ROME — Pope Francis on Wednesday delivered a strong appeal for a political solution to the war in Syria, condemning what he called “unacceptable carnage” perpetrated this week when an alleged chemical weapons attack killed over 70 people.
“I firmly deplore the unacceptable carnage that took place yesterday in Idlib province, where scores of helpless people, including many children, were killed,” Francis said on Wednesday after his weekly general audience. At the moment, 72 deaths have been confirmed, with 20 children among the victims.
The pontiff then called on the “consciences of those with political responsibility, both locally and internationally, to cease this tragedy and bring relief to that dear population which, for too long, has been exhausted by war.”
Francis also encouraged those bringing aid to victims of the conflict to press on, “even amid insecurity and discomfort.”
It’s still unclear what happened in the rebel-held Syrian town Tuesday at dawn, with reports of chemicals being thrown in an airstrike, and others claiming the toxic gas was stored in a rebel laboratory.
Several global leaders have spoken out about the chemical attack in Syria, including the United States’s Secretary of State, Rex Tillerson, who said that while the U.S. will continue to monitor the situation, “it is clear that this is how Bashar al-Assad operates: With brutal, unabashed barbarism.”

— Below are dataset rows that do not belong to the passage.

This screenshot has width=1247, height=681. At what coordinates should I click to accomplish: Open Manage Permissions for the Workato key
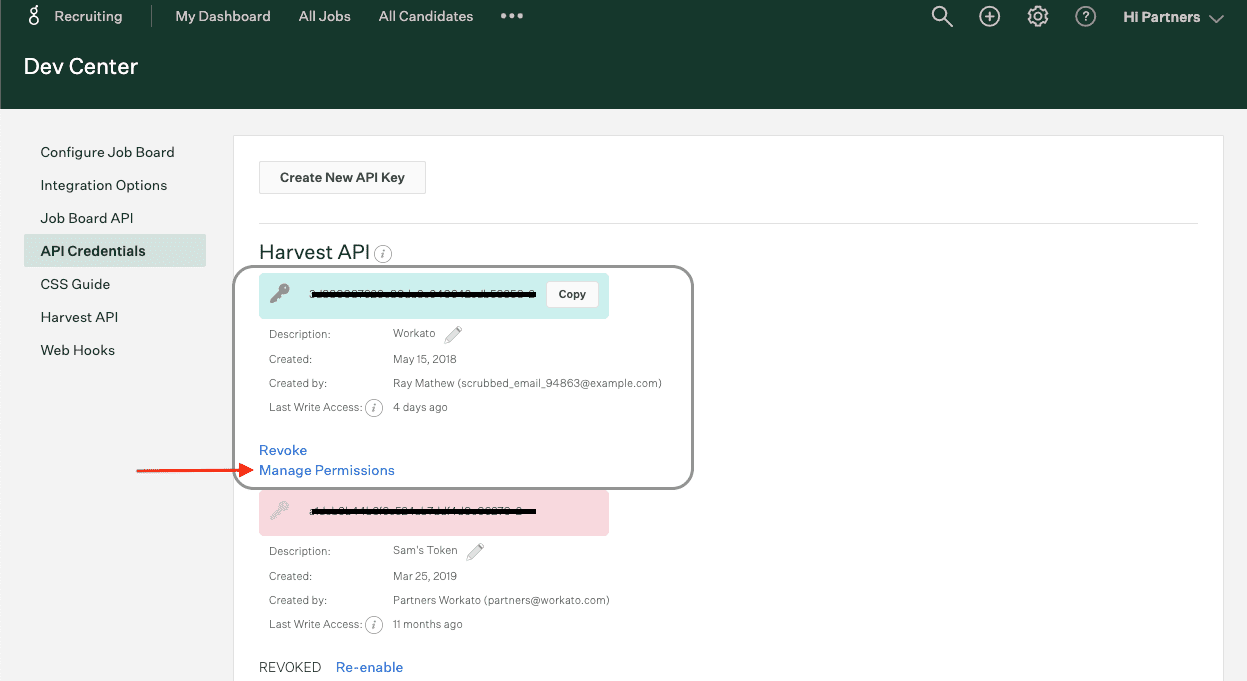tap(327, 470)
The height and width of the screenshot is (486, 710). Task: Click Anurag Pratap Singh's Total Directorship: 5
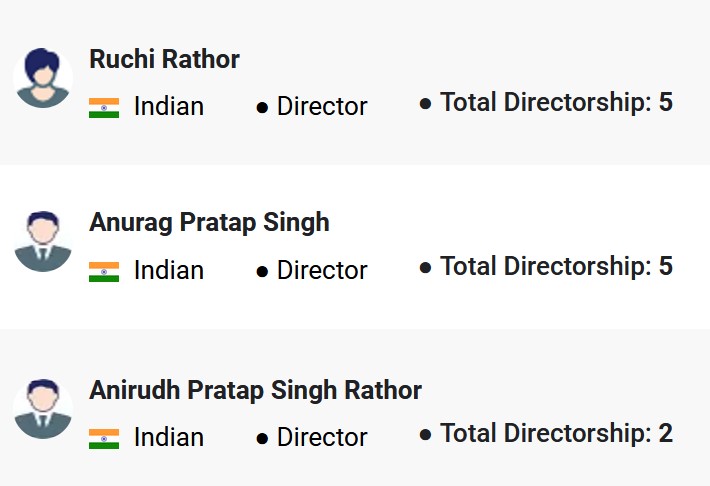(556, 266)
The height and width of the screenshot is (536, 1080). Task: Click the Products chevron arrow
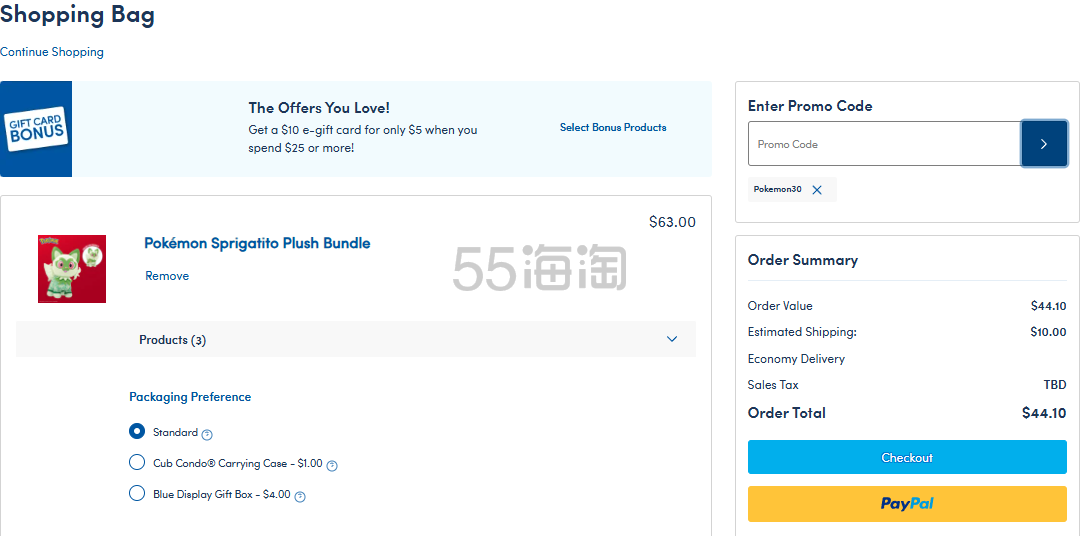pos(672,339)
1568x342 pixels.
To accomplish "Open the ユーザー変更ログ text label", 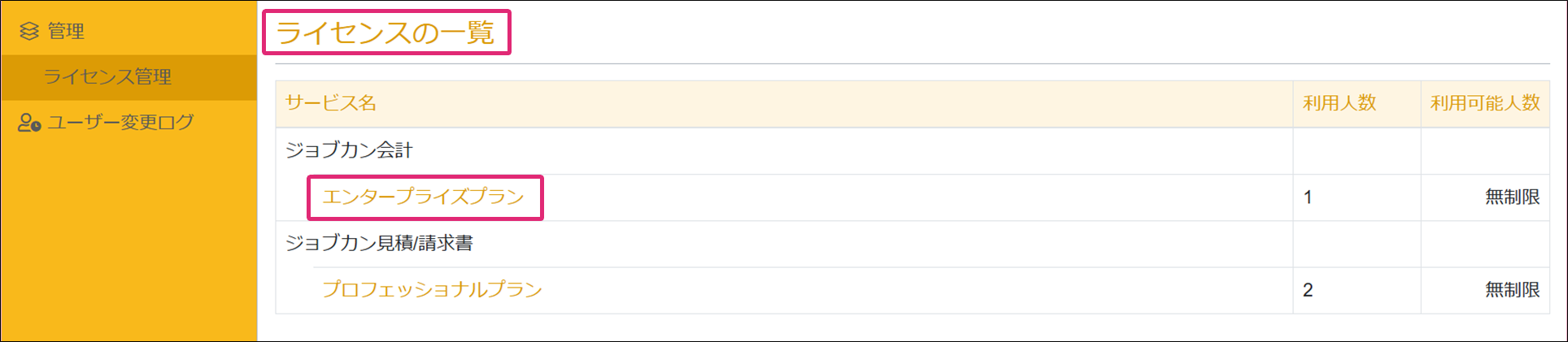I will (120, 123).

Tillerson also said that those who defend al-Assad, “including Russia and Iran,” should have no illusions about his intentions: “Anyone who uses chemical weapons to attack his own people shows a fundamental disregard for human decency, and must be held accountable.”
UN chief Antonio Guterres said the global body would seek to establish who was to blame for the deadly episode, which he said had “demonstrated that war crimes are going on in Syria.”

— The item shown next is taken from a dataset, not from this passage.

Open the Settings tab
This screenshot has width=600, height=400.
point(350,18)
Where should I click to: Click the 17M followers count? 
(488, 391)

The Syrian conflict began six years ago. In April 2016, the United Nations and Arab League Envoy to Syria estimated that 400,000 people had died in the war, but the number has continued to grow.
During Wednesday’s appeal, Francis also referred to the “grave attack” in St. Petersburg, Russia. Monday’s blast in the metro took the life of 14 people and injured almost 50.
“While I entrust to God’s mercy those who have tragically died, I express my spiritual closeness to their families and to all those who suffer because of this tragic event,” Francis said.